The U.S. government has widened its trade blacklist to include some of China’s top artificial intelligence startups, Reuters reported.
The decision targets 20 Chinese public security bureaus and eight companies including video surveillance firm Hikvision, as well as leaders in facial recognition technology SenseTime Group and Megvii Technology.
The action bars the firms from buying tech components from U.S. companies without U.S. government approval. Earlier, Washington imposed similar conditions on China’s Huawei Technologies on national security reasons.
The Commerce Department said in a filing the entities have been implicated in human rights violations and abuses in the implementation of China’s campaign of repression, mass arbitrary detention, and high-technology surveillance against Uighurs, Kazakhs, and other members of Muslim minority groups.
“The U.S. Government and Department of Commerce cannot and will not tolerate the brutal suppression of ethnic minorities within China,” said Secretary of Commerce Wilbur Ross.
China said the United States should stop interfering in its affairs. It will continue to take firm and resolute measures to protect its sovereign security, foreign ministry spokesman Geng Shuang told a regular media briefing without elaborating.
Hikvision, with a market value of about $42 billion, calls itself the world’s largest maker of video surveillance gear.
SenseTime, valued at around $4.5 billion in a May 2018 fundraising, is one of the world’s most valuable AI unicorns while Megvii, backed by e-commerce giant Alibaba, is valued at around $4 billion and is preparing an IPO to raise at least $500 million in Hong Kong.
The other companies on the list are speech recognition firm iFlytek Co, surveillance equipment maker Zhejiang Dahua Technology, data recovery firm Xiamen Meiya Pico Information Co, facial recognition firm Yitu Technology and Yixin Science and Technology Co.

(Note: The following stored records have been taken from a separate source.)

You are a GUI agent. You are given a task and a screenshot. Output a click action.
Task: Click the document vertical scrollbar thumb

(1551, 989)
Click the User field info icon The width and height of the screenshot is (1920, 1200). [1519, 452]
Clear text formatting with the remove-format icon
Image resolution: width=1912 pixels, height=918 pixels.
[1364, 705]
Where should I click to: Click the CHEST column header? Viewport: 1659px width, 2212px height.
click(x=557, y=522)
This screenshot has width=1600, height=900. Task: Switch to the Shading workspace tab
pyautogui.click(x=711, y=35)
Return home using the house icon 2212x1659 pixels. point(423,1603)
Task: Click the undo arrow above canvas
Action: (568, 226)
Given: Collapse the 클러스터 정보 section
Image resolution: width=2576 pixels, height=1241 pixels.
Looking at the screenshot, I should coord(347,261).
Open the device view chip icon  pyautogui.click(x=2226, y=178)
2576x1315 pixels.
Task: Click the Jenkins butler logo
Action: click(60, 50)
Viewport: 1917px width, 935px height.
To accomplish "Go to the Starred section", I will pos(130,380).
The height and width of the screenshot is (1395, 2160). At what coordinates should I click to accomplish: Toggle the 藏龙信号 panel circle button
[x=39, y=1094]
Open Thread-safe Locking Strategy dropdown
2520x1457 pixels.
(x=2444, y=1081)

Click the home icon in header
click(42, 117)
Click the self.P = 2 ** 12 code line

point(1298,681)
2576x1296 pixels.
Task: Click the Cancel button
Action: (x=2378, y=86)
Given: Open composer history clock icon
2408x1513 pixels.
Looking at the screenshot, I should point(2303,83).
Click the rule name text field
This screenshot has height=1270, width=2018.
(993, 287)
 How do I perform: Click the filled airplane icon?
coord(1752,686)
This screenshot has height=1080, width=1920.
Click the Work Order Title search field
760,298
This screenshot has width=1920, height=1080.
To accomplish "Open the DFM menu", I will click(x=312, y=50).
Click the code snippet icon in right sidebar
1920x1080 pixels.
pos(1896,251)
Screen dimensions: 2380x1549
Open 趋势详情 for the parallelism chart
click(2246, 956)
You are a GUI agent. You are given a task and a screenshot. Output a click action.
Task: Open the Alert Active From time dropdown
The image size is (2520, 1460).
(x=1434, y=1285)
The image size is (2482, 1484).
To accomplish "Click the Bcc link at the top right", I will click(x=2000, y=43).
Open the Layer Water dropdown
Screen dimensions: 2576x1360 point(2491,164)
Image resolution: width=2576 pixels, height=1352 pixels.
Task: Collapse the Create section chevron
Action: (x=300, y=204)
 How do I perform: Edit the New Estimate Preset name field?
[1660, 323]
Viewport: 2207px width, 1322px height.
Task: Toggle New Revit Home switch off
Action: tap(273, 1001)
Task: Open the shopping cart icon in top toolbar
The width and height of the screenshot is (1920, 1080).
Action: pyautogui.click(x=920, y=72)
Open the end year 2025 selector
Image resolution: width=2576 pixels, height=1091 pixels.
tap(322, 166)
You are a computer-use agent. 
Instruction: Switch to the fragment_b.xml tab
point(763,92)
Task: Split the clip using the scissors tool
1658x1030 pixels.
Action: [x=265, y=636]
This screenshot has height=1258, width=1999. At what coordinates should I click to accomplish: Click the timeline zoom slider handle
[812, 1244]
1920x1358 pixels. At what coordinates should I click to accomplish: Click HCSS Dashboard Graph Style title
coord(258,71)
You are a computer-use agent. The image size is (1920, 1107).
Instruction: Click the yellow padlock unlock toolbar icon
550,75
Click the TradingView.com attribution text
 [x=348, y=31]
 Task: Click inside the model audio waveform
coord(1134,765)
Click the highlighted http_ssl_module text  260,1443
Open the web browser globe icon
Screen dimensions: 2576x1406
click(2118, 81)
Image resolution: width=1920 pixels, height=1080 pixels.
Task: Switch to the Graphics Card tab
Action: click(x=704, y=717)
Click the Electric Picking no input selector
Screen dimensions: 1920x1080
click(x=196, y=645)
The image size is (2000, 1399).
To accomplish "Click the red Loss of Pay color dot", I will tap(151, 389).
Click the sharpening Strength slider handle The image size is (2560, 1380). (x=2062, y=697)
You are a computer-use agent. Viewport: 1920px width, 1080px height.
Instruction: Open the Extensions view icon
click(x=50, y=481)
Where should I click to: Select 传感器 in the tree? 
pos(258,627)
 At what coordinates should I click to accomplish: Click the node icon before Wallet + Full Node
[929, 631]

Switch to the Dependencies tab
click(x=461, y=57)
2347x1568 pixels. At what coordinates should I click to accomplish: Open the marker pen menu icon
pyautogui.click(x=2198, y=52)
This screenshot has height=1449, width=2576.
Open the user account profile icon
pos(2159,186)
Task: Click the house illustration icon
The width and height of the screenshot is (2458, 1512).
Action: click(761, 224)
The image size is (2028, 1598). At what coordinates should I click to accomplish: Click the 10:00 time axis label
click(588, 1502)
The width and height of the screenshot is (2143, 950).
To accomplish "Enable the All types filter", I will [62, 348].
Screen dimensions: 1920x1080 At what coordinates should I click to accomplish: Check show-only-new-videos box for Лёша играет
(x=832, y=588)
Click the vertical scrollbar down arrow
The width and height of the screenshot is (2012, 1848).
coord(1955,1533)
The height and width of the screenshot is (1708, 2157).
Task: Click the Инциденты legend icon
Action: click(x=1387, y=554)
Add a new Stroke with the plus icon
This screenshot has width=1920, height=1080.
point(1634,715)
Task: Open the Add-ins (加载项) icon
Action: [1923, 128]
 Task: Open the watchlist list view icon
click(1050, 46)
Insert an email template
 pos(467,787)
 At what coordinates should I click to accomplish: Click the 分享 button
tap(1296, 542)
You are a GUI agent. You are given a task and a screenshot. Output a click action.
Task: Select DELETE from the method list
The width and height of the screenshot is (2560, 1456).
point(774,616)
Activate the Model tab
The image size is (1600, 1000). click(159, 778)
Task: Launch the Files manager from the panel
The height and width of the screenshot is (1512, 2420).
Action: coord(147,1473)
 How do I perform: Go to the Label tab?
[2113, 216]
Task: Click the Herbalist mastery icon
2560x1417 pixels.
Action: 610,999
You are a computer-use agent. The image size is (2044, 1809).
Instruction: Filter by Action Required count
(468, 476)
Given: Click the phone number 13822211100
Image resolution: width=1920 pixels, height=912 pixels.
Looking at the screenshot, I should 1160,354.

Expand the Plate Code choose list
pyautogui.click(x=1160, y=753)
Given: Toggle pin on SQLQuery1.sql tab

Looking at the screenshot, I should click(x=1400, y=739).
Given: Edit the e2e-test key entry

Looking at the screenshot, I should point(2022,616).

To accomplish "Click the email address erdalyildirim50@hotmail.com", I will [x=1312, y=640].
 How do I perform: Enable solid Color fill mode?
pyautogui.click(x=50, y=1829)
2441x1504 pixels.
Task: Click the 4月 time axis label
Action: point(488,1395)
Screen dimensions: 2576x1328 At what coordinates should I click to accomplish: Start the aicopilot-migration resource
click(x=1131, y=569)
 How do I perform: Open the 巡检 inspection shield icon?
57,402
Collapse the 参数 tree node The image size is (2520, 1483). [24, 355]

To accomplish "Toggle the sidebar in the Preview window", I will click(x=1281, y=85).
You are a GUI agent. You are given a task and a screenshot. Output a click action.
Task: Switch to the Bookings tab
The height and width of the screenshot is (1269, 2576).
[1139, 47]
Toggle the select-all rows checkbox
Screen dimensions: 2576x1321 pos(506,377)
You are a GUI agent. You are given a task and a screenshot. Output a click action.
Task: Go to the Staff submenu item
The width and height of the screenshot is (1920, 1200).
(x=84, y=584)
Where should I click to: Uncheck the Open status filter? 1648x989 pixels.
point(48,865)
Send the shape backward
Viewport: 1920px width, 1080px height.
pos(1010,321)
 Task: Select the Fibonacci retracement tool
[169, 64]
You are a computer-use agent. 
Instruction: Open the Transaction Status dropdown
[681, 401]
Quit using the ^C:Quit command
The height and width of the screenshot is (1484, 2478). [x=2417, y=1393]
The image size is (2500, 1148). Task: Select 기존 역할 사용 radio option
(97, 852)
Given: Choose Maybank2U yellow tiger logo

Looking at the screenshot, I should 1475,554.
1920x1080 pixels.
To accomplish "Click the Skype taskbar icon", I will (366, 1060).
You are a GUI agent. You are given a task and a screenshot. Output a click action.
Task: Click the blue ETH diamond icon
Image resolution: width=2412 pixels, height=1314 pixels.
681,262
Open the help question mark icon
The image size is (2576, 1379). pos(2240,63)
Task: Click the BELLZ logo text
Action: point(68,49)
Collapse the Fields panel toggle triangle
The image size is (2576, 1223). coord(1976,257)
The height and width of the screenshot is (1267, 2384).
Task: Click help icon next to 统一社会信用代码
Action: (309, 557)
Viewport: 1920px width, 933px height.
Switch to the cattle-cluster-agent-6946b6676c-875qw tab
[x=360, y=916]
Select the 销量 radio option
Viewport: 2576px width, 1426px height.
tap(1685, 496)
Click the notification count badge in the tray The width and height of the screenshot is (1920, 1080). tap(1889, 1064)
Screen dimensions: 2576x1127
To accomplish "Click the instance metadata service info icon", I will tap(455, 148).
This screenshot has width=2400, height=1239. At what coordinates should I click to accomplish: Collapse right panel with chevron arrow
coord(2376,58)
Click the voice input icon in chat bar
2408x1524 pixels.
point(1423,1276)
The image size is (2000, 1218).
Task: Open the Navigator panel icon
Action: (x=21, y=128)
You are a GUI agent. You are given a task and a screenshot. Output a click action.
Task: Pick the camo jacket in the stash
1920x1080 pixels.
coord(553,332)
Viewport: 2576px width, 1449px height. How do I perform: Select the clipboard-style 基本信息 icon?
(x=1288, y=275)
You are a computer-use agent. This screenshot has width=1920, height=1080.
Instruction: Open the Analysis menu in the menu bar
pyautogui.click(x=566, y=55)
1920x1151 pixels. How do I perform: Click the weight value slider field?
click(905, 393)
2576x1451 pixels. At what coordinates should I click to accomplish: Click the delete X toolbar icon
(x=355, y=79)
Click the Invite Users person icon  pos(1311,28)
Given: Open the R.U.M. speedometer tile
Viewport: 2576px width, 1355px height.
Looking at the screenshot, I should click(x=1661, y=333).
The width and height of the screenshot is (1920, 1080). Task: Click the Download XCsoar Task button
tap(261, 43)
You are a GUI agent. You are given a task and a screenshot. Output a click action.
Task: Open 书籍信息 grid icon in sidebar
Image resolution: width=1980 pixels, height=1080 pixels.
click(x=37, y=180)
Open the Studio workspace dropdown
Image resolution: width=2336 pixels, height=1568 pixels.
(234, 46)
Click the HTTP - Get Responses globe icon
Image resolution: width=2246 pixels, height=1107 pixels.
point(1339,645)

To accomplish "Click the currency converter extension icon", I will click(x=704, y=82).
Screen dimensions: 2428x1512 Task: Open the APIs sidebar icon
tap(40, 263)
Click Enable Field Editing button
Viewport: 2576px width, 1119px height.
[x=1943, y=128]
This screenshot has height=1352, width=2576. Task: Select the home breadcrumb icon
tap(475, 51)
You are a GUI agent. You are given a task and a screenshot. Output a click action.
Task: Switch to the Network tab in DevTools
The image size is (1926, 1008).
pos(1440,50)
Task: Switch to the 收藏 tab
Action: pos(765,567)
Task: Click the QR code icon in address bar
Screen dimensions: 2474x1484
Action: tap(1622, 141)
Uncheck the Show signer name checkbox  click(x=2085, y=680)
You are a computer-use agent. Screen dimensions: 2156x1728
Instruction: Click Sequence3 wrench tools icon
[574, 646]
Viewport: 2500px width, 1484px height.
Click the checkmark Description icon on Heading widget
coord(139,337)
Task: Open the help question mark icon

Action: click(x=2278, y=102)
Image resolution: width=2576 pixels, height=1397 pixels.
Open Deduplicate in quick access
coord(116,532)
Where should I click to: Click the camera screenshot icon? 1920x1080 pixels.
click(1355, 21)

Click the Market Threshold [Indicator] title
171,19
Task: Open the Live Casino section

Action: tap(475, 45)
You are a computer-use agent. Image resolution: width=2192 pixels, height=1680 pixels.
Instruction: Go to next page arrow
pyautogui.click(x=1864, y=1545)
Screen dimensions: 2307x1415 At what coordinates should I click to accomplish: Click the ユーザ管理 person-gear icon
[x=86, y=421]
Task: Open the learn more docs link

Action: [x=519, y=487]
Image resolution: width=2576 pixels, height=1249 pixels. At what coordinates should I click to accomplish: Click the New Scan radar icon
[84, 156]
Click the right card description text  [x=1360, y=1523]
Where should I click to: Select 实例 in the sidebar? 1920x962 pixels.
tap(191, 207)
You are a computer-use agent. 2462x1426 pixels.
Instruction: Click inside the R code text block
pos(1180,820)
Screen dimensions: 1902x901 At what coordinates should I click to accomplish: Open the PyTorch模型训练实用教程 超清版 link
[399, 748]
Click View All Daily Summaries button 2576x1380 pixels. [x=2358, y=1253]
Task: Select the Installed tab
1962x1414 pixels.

Hikvision also said that it was assessing the potential impact of the blacklisting and was working on contingency plans.
John Honovich, founder of surveillance video research company IPVM, said Hikvision and Dahua both use Intel, Nvidia, Ambarella, Western Digital and Seagate Technology as suppliers and that the impact on the Chinese companies would be “devastating”.
The blacklisting of Huawei has hurt many of its U.S. suppliers that depended on the world’s largest telecommunications company for revenue and made it difficult for Huawei to sell new products.
Reuters reported in August Hikvision receives nearly 30 percent of its 50 billion yuan ($7 billion) in revenue from overseas.
SenseTime said in a statement it was disappointed by the U.S. move, that it abides by all relevant laws of the jurisdictions in which its operates and that it has been actively developing an AI code of ethics to ensure its technologies are used responsibly.
Megvii said it objected to being placed on the blacklist and that it required its clients not to weaponize its technology or use it for illegal purposes.
IFlytek said its placement on the blacklist would not affect its daily operations, while Xiamen Meiya said its overseas revenue was less than 1 percent of total revenue and that most of its suppliers were domestic companies.